Stored items:

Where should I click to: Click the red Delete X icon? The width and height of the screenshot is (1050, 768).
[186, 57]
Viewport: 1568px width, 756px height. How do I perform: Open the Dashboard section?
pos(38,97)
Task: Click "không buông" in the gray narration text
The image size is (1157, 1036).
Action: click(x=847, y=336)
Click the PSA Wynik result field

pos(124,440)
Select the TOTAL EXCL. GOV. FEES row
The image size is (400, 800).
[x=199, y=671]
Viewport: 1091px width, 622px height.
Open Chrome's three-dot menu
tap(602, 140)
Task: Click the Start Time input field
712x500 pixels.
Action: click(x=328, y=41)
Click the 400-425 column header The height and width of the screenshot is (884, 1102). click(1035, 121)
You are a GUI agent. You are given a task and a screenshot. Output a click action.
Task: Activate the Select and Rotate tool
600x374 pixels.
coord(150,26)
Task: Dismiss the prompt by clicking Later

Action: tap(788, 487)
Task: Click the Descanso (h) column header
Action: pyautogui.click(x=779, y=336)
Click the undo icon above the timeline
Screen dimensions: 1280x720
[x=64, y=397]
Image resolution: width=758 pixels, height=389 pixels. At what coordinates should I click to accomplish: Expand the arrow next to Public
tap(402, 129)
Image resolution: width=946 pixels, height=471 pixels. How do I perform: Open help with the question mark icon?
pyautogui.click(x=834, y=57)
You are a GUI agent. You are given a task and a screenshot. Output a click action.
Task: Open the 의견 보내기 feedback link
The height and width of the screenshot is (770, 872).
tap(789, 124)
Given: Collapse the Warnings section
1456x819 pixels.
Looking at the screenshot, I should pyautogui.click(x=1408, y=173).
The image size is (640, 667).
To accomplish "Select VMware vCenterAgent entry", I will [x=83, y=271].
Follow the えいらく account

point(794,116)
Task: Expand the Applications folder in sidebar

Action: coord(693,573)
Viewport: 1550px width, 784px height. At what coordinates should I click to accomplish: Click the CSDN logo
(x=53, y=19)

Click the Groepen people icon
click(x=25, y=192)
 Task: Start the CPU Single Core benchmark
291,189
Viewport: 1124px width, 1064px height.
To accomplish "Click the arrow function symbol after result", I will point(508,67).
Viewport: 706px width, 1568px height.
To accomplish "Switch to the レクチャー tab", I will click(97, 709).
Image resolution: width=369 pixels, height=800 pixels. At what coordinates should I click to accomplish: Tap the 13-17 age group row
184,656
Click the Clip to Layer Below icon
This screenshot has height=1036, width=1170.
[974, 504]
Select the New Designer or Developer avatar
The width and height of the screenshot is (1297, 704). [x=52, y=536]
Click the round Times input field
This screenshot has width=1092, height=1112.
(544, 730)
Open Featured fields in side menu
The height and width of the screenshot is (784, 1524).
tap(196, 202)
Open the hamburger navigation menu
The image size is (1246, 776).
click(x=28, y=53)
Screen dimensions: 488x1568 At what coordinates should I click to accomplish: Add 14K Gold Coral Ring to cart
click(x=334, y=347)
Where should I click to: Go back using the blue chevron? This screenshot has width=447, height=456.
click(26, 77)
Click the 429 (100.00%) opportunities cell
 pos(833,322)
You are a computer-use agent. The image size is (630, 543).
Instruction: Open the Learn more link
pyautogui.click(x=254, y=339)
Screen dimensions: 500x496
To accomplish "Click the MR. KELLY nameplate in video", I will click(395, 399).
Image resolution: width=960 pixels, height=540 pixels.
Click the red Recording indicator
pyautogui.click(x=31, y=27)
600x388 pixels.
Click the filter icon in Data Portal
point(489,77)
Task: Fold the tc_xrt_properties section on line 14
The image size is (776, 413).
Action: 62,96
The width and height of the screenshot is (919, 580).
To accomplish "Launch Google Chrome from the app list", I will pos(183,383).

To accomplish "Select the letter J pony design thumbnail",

-- Task prompt --
Restate the records, all of them, precisely as written.

-- Solution --
Where should I click to: Click the red Delete X icon? The width and height of the screenshot is (1050, 768).
[186, 57]
Viewport: 1568px width, 756px height. How do I perform: Open the Dashboard section?
pos(38,97)
Task: Click "không buông" in the gray narration text
The image size is (1157, 1036).
Action: click(x=847, y=336)
Click the PSA Wynik result field

pos(124,440)
Select the TOTAL EXCL. GOV. FEES row
The image size is (400, 800).
[x=199, y=671]
Viewport: 1091px width, 622px height.
Open Chrome's three-dot menu
tap(602, 140)
Task: Click the Start Time input field
712x500 pixels.
Action: click(x=328, y=41)
Click the 400-425 column header The height and width of the screenshot is (884, 1102). click(1035, 121)
You are a GUI agent. You are given a task and a screenshot. Output a click action.
Task: Activate the Select and Rotate tool
600x374 pixels.
coord(150,26)
Task: Dismiss the prompt by clicking Later

Action: tap(788, 487)
Task: Click the Descanso (h) column header
Action: pyautogui.click(x=779, y=336)
Click the undo icon above the timeline
Screen dimensions: 1280x720
[x=64, y=397]
Image resolution: width=758 pixels, height=389 pixels. At what coordinates should I click to accomplish: Expand the arrow next to Public
tap(402, 129)
Image resolution: width=946 pixels, height=471 pixels. How do I perform: Open help with the question mark icon?
pyautogui.click(x=834, y=57)
You are a GUI agent. You are given a task and a screenshot. Output a click action.
Task: Open the 의견 보내기 feedback link
The height and width of the screenshot is (770, 872).
tap(789, 124)
Given: Collapse the Warnings section
1456x819 pixels.
Looking at the screenshot, I should pyautogui.click(x=1408, y=173).
The image size is (640, 667).
To accomplish "Select VMware vCenterAgent entry", I will [x=83, y=271].
Follow the えいらく account

point(794,116)
Task: Expand the Applications folder in sidebar

Action: coord(693,573)
Viewport: 1550px width, 784px height. At what coordinates should I click to accomplish: Click the CSDN logo
(x=53, y=19)

Click the Groepen people icon
click(x=25, y=192)
 Task: Start the CPU Single Core benchmark
291,189
Viewport: 1124px width, 1064px height.
To accomplish "Click the arrow function symbol after result", I will point(508,67).
Viewport: 706px width, 1568px height.
To accomplish "Switch to the レクチャー tab", I will click(97, 709).
Image resolution: width=369 pixels, height=800 pixels. At what coordinates should I click to accomplish: Tap the 13-17 age group row
184,656
Click the Clip to Layer Below icon
This screenshot has height=1036, width=1170.
[974, 504]
Select the New Designer or Developer avatar
The width and height of the screenshot is (1297, 704). [x=52, y=536]
Click the round Times input field
This screenshot has width=1092, height=1112.
(544, 730)
Open Featured fields in side menu
The height and width of the screenshot is (784, 1524).
tap(196, 202)
Open the hamburger navigation menu
The image size is (1246, 776).
click(x=28, y=53)
Screen dimensions: 488x1568 At what coordinates should I click to accomplish: Add 14K Gold Coral Ring to cart
click(x=334, y=347)
Where should I click to: Go back using the blue chevron? This screenshot has width=447, height=456.
click(26, 77)
Click the 429 (100.00%) opportunities cell
 pos(833,322)
You are a computer-use agent. The image size is (630, 543).
Instruction: Open the Learn more link
pyautogui.click(x=254, y=339)
Screen dimensions: 500x496
To accomplish "Click the MR. KELLY nameplate in video", I will click(395, 399).
Image resolution: width=960 pixels, height=540 pixels.
Click the red Recording indicator
pyautogui.click(x=31, y=27)
600x388 pixels.
Click the filter icon in Data Portal
point(489,77)
Task: Fold the tc_xrt_properties section on line 14
The image size is (776, 413).
Action: 62,96
The width and height of the screenshot is (919, 580).
To accomplish "Launch Google Chrome from the app list", I will pos(183,383).

To accomplish "Select the letter J pony design thumbnail",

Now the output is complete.